> _EXTRAIT DU TEXTE_:
§ §
Ce soir c’est fête, car depuis la nuit nous avons fait plus de la moitié du chemin (pour mémoire, celui-ci est de 2000 milles entre Le Cap Vert et la Martinique). Nous sommes donc au beau milieu de l’Atlantique ! Pour fêter cela, nous organisons un diner apéro à bord, avec soda pour les enfants et bière pour les parents (la première depuis le Cap Vert) : Cake aux olives, guacamole, tarte tatin, la cuisine chauffe. La mer s’est calmée et le vent reste sagement à 20 nœuds. Il y a une belle ambiance à bord, on sent notre Pierre-Louis soulagé par les milles parcourus, et aussi la trouvaille d’un livre de Jules Verne, « L’Ile Mystérieuse », qu’il adopte immédiatement. Le moral remonte en flèche. J’ai oublié de synchroniser la liseuse avant de partir et il manque quelques ouvrages à sa portée.
§ §
> _DONNÉES FOURNIES_:
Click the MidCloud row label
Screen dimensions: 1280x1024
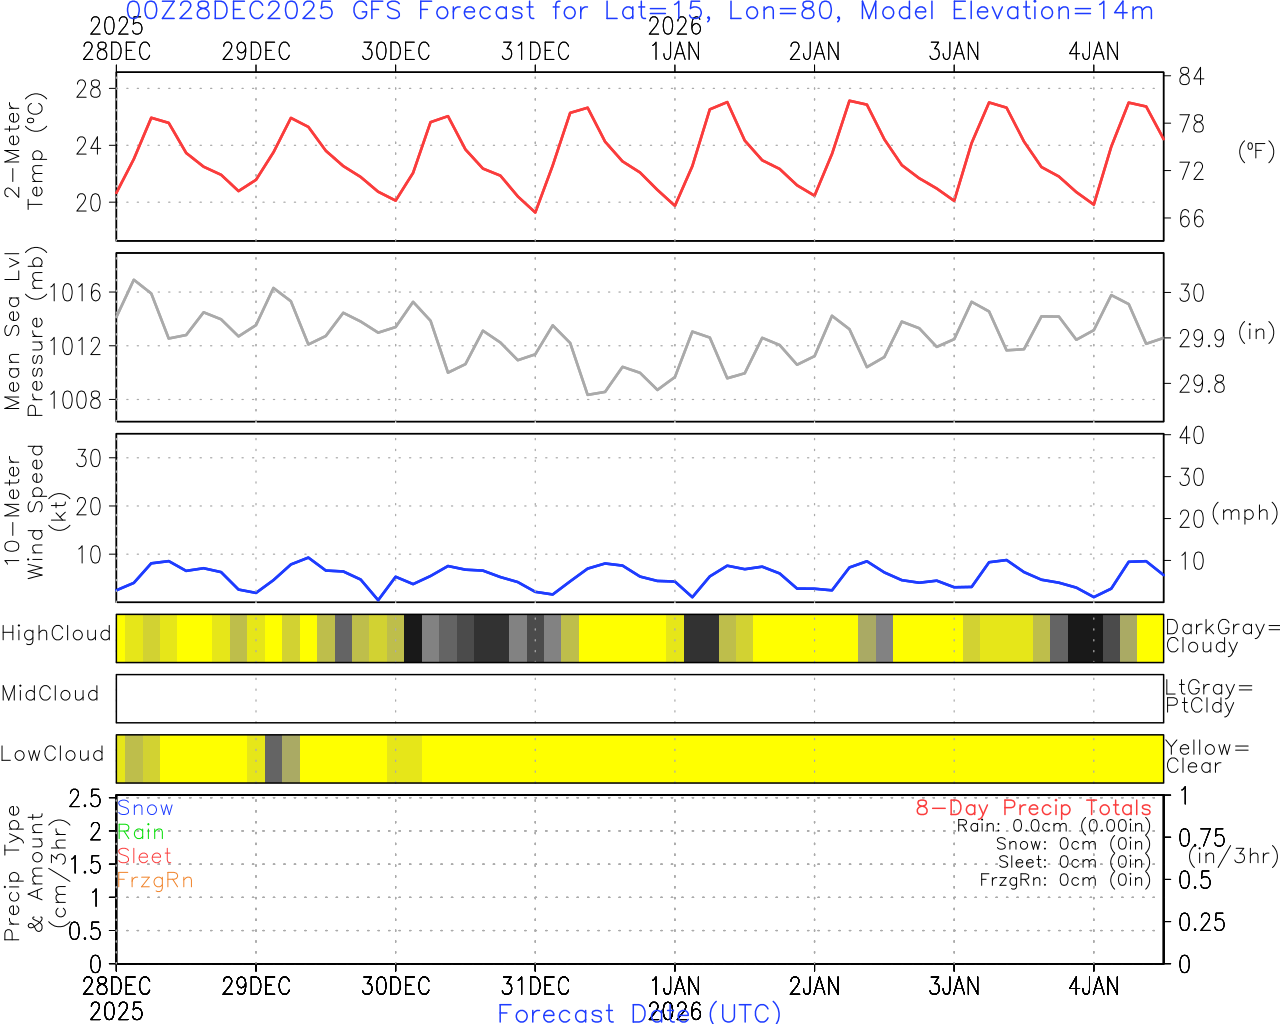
§ §
> _EXERCICE ÉCRIT A_:
Recopiez le passage du récit de traversée qui va de « Ce soir c’est » à « à sa portée. », ces deux passages compris.
> _EXERCICE ÉCRIT B_:
D'après le récit de traversée, quelle distance sépare le Cap Vert de la Martinique ?

> _RÉPONSE CORRECTE A_:
Ce soir c’est fête, car depuis la nuit nous avons fait plus de la moitié du chemin (pour mémoire, celui-ci est de 2000 milles entre Le Cap Vert et la Martinique). Nous sommes donc au beau milieu de l’Atlantique ! Pour fêter cela, nous organisons un diner apéro à bord, avec soda pour les enfants et bière pour les parents (la première depuis le Cap Vert) : Cake aux olives, guacamole, tarte tatin, la cuisine chauffe. La mer s’est calmée et le vent reste sagement à 20 nœuds. Il y a une belle ambiance à bord, on sent notre Pierre-Louis soulagé par les milles parcourus, et aussi la trouvaille d’un livre de Jules Verne, « L’Ile Mystérieuse », qu’il adopte immédiatement. Le moral remonte en flèche. J’ai oublié de synchroniser la liseuse avant de partir et il manque quelques ouvrages à sa portée.

> _RÉPONSE CORRECTE B_:
2000 milles.